EBIT decreased $1.0 million, or 4.9 percent,, to $20.0 million in the second quarter of 2020 versus $21.0 million in the same period of 2019. The year-over-year decrease in EBIT is primarily attributable to lower revenue and a higher proportion of lower margin equipment sales compared to higher margin parts and service sales, partially offset by reduced selling and administrative costs and the Canadian Emergency Wage Subsidy recovery.

"Current business conditions, driven primarily by COVID-19 concerns and secondarily by weak resource markets in western Canada, continued to have a negative effect on Wajax's results during the second quarter of 2020,” said Wajax president and CEO Mark Foote. “The volume declines in the first two months of the quarter improved in June as customer activity began to increase, and revenue was positively affected by the early delivery to customers of two large mining shovels which we had previously expected to deliver in the third quarter of 2020. While volumes have recently shown an improving trend, we continue to expect revenue to be lower year-over-year in the third quarter.

"In response to difficult market conditions and consistent with our plan to reduce inventory, Wajax accelerated actions to dispose of aged and used equipment inventory in the second quarter which, combined with a higher mix of lower margin equipment sales, had a negative effect on gross profit rate.

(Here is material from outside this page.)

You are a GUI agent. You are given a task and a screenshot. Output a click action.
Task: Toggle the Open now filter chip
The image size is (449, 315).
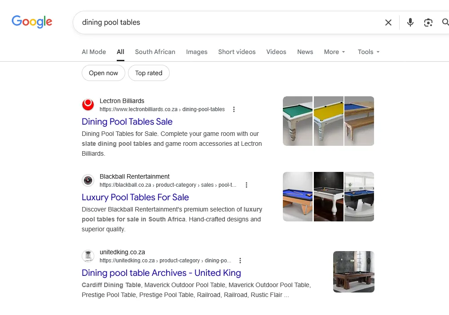pyautogui.click(x=103, y=73)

While we expect to continue to take actions to reduce inventory to conditions-appropriate levels, we do not expect the same degree of margin decline in subsequent quarters. Wajax expects to partially offset the effect of volume declines with cost reductions while managing customer service levels, working capital and capital spending accordingly. The corporation's current sources of liquidity are expected to be sufficient while preparing to return to growing the business as conditions improve."

For the first six months of the year, Wajax reported $701 million in revenue compared with $784 million for the first six months of 2019, a 10.6-percent decrease. Equipment rental revenue dropped from $18 million in the first six months of last year to $16.5 million this year, an 8.3-percent drop.

In response to difficult market conditions and consistent with the corporation's plans to reduce inventory, Wajax accelerated plans to dispose of aged and used equipment inventory in the second quarter which, combined with a higher mix of lower margin equipment sales, had a negative effect on gross profit rate. While Wajax expects to continue to take actions to reduce inventory to conditions-appropriate levels, it does not expect the same degree of margin decline in subsequent quarters.

Headquartered in Mississauga, Ontario, Canada, Wajax is No. 76 on the RER 100.